Vary your training delivery methods

Games, simulations, social learning—there is an overwhelming number of ways to approach classroom training. It can be tempting to resort to the traditional PowerPoint-aided lecture. But be careful not to turn the lecture into an information dump. This presentation style rarely results in participants putting their learning into practice.

One way to increase interest in your presentation is to incorporate a case study. Ideally, this is a compelling story of how the training material is applied in a real-life scenario. You also can solicit examples from trainees that reinforce the concepts they’re learning.

Develop a tool to ensure managers reinforce learning

Studies show that the majority of learning takes place after the training event, when managers actively reinforce a course’s learning objectives. Since most managers won’t take the course themselves, offer them a management tool that outlines the learning objectives and lists action items under each of the course’s objectives.

For example, if you’re teaching a new technology to call-center employees, the management tool should be a checklist of the key principles and the action items associated with them that you taught the class to apply in their day-to-day work.

Slow down

Often we plug too much material into a presentation, forcing us to rush through it. “One of the most common mistakes I see with new trainers who are experts in the material is covering the material too quickly and expecting the class to keep up,” says Micah Bean, a training manager at Answer Financial. “I remember ‘bulldozing’ right through my material because it was so easy for me. I have since learned to slow down and read the room to ensure everyone is with me.”

Don’t pack too much information into a single training event. It overwhelms participants and they often walk away with no clear vision of how to implement what they learned.

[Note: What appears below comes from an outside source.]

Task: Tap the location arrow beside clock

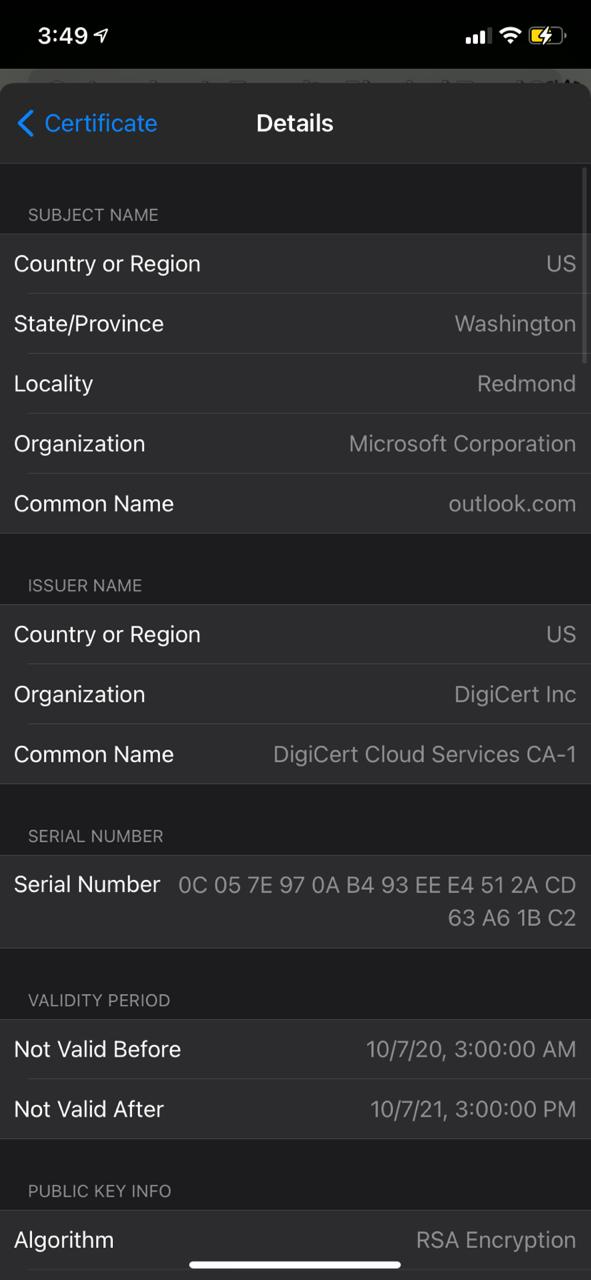Action: pos(101,36)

Check the room and double-check your equipment

You’d be surprised how often trainers arrive too late. Show up early enough to ensure that you are comfortable with the room setup and that your equipment is working. Then, work the room—greeting trainees and building rapport with them.

Use humor appropriately

“Focus humor toward yourself, not toward your trainees,” recommends Steve Price, a performance consultant in Phoenix, Arizona. “It takes only one person feeling offended to get you an appointment with your human resources representative.”

Although we are flooded with off-color humor in our lives, we cannot afford to use humor in the workplace that might invite complaints. When using images and anecdotes in your presentation, steer away from photos and stories that can cause controversy.

Use images instead of text whenever you can

In the book Talk Like Ted, Carmine Gallo recaps the evidence that shows we remember images much more readily than words. Three days later, people remember only about 10 percent of what they hear, according to Gallo. Pictures increase recall to an amazing 65 percent, proving that we can greatly increase learning if we use fewer bullet points and more relevant images.

Take time to rehearse

We spend weeks, sometimes months, designing the perfect curriculum. Then we fail to practice it. Training professionals need to master the presentation. This enables us to stay on track after participants ask questions or sidetrack us.

“The most common mistake I see for beginning trainers … is that they don’t work hard enough preparing,” says Kevin Ring, founder of the Institute of Benefits and Wellness Professionals. “I’ve seen people spend weeks prepping a slide deck, but never once rehearse the actual presentation.”

If things go wrong, do immediate damage control when class ends

Sometimes training sessions stray off course, perhaps due to disruptive participants or some other issue. When this happens, face problems head-on before they come find you.

Go to your supervisor first so that he isn’t blindsided. If necessary, talk to both a trusted senior leader in your organization and your training peers. They can help you troubleshoot what went wrong and determine how to avoid that problem in the future.

Never underestimate the challenges of a new training position. These tips can help you make a smooth transition and continue to thrive in your new role.